Tous les régimes démocratiques font appel aux services d’experts pour définir des politiques publiques et évaluer l’efficacité de réformes mises en place dans différents domaines. Les think tanks font partie de ces groupes d’experts et sont désormais considérés comme des acteurs politiques incontournables. Qui sont-ils et quelle influence exercent-ils auprès des décideurs? Le doctorant en science politique Guillaume Lamy, qui détient une maîtrise en sociologie de l’UQAM, entend répondre à ces questions dans le cadre de sa thèse de doctorat.
«Ces organismes se sont multipliés depuis le milieu des années 80, une époque qui correspond à la fin du consensus économique et social des trente glorieuses (1945-1975), à la crise de l’État-providence et à une technocratisation du processus de prise de décision politique», observe le doctorant. Les think tanks socio-économiques apparus dans les années 80 et 90, de droite pour la plupart, se voulaient un contrepoids face à l’influence exercée par la gauche progressiste au cours des décennies précédentes. «Ils ont mené une guerre idéologique sur les plans social, intellectuel et moral. Et cela a fonctionné.»

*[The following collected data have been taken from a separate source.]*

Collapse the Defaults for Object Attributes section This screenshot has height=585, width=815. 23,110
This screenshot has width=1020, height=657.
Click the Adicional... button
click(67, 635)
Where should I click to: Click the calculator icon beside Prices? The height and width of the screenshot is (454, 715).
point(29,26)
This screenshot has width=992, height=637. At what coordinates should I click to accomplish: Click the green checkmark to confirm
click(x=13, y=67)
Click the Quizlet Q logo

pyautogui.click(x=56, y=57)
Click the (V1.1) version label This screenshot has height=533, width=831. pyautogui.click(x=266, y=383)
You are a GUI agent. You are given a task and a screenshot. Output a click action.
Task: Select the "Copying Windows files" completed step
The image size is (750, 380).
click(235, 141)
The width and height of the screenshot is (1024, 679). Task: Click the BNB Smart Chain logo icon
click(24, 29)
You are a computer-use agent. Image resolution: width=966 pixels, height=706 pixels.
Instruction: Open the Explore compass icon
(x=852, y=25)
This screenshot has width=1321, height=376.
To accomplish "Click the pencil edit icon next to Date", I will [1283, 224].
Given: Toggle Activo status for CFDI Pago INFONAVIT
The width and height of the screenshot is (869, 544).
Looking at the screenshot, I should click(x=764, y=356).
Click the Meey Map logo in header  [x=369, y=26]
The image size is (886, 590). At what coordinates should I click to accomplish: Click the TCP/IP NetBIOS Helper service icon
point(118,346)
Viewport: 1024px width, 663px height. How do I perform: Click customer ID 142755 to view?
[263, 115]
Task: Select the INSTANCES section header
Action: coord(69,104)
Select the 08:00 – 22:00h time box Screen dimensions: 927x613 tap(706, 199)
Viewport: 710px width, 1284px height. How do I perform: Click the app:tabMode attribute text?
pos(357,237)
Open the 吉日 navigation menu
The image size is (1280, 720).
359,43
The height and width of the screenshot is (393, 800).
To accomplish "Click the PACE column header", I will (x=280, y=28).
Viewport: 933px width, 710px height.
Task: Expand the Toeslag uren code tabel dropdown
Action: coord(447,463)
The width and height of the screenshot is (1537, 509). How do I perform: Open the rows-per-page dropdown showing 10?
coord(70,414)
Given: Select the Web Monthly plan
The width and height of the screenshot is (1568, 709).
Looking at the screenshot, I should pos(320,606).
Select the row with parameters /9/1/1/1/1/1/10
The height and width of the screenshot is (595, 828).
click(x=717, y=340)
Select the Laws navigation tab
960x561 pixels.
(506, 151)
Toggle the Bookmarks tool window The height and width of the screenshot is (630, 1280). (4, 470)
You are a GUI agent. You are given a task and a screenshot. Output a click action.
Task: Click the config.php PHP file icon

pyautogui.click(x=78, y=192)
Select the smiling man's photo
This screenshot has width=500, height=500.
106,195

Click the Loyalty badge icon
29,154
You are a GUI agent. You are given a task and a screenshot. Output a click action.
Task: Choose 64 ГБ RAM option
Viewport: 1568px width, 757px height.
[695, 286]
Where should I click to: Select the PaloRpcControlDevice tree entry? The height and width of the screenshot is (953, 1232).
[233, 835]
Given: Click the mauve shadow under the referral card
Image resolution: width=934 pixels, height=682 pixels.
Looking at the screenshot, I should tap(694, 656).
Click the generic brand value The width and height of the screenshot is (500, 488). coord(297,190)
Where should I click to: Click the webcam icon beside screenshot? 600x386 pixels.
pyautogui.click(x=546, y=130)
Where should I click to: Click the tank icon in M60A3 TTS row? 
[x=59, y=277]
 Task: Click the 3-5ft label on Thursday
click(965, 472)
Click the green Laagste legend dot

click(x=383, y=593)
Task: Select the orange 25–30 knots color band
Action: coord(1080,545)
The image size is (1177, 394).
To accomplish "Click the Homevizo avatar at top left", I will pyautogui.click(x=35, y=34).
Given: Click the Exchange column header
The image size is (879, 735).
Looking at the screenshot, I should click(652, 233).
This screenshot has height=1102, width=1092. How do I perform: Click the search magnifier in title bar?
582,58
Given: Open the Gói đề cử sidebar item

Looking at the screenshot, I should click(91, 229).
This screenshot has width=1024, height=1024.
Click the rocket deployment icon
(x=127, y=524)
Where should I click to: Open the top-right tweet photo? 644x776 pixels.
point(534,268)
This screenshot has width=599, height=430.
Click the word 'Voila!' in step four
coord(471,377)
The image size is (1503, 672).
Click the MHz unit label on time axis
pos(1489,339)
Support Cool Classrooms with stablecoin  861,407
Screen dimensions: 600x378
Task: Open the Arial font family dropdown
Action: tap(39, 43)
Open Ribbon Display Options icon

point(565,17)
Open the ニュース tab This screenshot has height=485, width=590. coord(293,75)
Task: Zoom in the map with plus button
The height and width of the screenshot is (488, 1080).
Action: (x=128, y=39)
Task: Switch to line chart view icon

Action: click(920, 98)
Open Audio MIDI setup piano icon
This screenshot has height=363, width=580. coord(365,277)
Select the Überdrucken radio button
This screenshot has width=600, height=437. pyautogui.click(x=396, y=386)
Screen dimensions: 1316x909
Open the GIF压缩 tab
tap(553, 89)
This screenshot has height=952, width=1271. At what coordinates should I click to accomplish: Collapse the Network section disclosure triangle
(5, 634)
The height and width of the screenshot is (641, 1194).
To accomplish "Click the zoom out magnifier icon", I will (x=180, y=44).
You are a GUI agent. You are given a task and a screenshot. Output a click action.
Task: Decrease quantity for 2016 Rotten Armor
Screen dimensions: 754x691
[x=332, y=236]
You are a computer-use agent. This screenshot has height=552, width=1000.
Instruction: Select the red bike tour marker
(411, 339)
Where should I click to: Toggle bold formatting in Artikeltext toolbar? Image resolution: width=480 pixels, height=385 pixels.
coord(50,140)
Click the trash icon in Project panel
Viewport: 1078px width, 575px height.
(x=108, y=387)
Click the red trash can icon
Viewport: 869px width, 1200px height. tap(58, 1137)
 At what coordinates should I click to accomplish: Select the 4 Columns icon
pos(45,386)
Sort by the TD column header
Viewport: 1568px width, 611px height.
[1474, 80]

En 2014, on comptait 6 800 think tanks dans le monde, dont 2 000 aux États-Unis et autant en Europe. Ils sont près de 200 au Canada et environ une vingtaine au Québec. L’Institut Fraser, le Conference Board du Canada, l’Institut CD Howe et l’Institut économique de Montréal (IEM) figurent parmi les plus connus.
Animateur à Canal Savoir d’une émission sur les essais universitaires, Guillaume Lamy a obtenu la bourse FARE de recrutement au doctorat en science politique pour l’excellence du dossier académique. Il mène sa recherche sous la direction du professeur du Département de science politique Alain-G. Gagnon, titulaire de la Chaire de recherche du Canada en études canadiennes et québécoises. Le doctorant est l’auteur de quelques ouvrages, dont Laïcité et valeurs québécoises. Les sources d’une controverse (Québec-Amérique), qui a été finaliste pour l’édition 2016 du Prix du livre politique de la Présidence de l’Assemblée nationale du Québec.
Des lobbys idéologiques
Certains observateurs présentent les think tanks comme des laboratoires d’idées, d’autres comme des organismes un peu hybrides qui s’apparentent à des centres de recherche et à des groupes de pression. «Juridiquement, ils sont définis comme des organismes de bienfaisance à vocation éducative, note Guillaume Lamy. Ce ne sont pas des groupes de recherche universitaires, ni des groupes politiques, ni des cercles d’intellectuels. Pour ma part, je les définirais plutôt comme des lobbys idéologiques, des regroupements sans but lucratif de chercheurs professionnels qui militent pour la défense d’idées bien précises autour de différents enjeux: le rôle de l’État dans la vie économique, la fiscalité, le libre-échange, les politiques publiques en santé et en éducation, etc.»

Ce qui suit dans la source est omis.